ART. 1357. If the law requires a document or other special form, as in the acts and contracts enumerated in
the following article, the contracting parties may compel each other to observe that form, once the contract
has been perfected. This right may be exercised simultaneously with the action the contract. (Emphasis
supplied) .

It thus becomes inevitable to conclude that both the court a quo as well as the private respondents herein were
grossly mistaken in holding that because petitioner Dauden's contract for services was not in writing the same could
not be sued upon, or that her complaint should be dismissed for failure to state a cause of action because it did not
plead any written agreement.

The basic error in the court's decision lies in overlooking that in our contractual system it is not enough that the law
should require that the contract be in writing, as it does in Article 1358. The law must further prescribe that without
the writing the contract is not valid or not enforceable by action.

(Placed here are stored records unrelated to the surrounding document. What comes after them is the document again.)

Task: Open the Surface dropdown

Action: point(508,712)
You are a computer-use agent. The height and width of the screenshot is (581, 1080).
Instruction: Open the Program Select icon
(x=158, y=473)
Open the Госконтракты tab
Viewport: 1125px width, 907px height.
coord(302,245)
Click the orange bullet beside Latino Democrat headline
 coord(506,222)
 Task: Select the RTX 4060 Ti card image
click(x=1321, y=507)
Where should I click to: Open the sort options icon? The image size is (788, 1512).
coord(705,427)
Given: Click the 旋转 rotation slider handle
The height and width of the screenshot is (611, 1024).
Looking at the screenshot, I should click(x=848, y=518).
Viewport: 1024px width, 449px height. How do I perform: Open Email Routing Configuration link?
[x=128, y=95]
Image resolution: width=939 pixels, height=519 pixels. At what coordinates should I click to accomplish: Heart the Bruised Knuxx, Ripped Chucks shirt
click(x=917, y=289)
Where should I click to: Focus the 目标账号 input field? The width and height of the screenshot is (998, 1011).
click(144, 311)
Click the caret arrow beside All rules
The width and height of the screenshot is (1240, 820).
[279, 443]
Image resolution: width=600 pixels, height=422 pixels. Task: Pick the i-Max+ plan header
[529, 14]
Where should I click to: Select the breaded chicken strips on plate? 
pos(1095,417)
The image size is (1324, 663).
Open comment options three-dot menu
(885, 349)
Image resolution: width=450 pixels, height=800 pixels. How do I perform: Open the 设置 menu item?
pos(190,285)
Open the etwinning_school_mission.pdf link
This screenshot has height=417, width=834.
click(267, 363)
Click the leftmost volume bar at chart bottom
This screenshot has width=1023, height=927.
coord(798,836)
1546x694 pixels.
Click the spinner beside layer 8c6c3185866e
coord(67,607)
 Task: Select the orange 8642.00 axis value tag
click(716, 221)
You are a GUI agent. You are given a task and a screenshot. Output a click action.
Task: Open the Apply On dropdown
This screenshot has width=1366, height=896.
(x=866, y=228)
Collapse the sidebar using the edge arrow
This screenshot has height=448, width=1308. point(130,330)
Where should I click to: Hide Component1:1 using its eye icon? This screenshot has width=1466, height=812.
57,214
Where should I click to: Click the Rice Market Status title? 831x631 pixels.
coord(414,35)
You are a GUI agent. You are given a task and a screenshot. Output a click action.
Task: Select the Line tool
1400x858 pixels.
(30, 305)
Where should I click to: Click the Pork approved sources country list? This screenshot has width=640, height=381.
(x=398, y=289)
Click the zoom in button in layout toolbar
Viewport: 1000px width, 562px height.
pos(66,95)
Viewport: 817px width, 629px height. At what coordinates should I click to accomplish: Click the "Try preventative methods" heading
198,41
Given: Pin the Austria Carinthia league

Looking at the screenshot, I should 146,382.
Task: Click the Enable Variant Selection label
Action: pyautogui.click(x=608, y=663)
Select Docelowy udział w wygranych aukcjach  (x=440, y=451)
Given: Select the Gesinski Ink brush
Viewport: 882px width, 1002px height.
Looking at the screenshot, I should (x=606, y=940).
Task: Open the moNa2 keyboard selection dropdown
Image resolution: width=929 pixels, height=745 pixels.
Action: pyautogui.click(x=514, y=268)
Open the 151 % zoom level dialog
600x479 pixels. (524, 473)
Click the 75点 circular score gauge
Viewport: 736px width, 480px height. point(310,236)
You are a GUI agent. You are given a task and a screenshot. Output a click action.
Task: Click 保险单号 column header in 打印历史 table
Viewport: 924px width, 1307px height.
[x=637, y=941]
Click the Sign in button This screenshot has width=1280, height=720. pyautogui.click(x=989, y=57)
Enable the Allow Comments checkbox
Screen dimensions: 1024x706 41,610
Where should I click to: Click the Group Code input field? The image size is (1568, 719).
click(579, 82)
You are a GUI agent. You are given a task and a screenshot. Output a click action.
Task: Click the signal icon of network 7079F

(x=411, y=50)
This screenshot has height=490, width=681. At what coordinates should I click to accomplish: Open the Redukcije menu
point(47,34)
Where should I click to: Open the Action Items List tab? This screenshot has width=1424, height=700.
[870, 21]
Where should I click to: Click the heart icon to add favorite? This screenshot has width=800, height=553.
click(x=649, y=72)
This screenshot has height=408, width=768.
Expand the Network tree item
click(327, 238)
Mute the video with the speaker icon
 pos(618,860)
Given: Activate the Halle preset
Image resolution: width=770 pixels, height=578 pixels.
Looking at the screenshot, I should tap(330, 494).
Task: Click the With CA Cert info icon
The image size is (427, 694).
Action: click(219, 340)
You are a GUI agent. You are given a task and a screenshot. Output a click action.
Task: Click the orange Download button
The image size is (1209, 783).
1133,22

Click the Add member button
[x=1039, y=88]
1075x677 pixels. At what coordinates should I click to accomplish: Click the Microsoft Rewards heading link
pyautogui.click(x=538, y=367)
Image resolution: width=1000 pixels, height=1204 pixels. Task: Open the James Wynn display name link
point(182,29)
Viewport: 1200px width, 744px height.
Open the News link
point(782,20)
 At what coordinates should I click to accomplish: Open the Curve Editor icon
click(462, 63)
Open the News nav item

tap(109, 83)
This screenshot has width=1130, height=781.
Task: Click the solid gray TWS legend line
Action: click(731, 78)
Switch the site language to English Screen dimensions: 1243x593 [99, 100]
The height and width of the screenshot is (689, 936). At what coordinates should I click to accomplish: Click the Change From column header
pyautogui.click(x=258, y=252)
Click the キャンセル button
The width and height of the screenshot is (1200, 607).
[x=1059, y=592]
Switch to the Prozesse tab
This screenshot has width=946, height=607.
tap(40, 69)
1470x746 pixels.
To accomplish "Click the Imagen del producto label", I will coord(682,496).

WHEREFORE, the order dismissing the complaint is set aside, and the case is ordered remanded to the court of
origin for further proceedings not at variance with this decision.

Costs to be solidarity paid by private respondents Hollywood Far East Productions, Inc., and Ramon Valenzuela.

Dizon, Makalintal, Zaldivar, Sanchez, Fernando, Teehankee and Barredo, JJ., concur.
Concepcion, C.J. and Castro, J., are on leave.
Capistrano, J., took no part.

Footnotes
1Macapinlac vs. Gutierrez Repide, 43 Phil. 774; Ibañez vs. Fortis, 17 Phil. 82; Balderrama vs. Compania
General de Tabacos, 13 Phil. 609; Molina vs. La Electricista, 6 Phil. 519; Mapua vs. Suburban Theaters, Inc.,
87 Phil. 364. Unless, of course, the defect is incurable, as in lack of jurisdiction.
2Law 1, Title 1, Book X, of the Novisima Recopilaicion.

3Plus a fourth requisite of delivery in so-called real contracts, such as deposit, pledge and commodatum
(Article 1316). But the contract here involved is not of this class.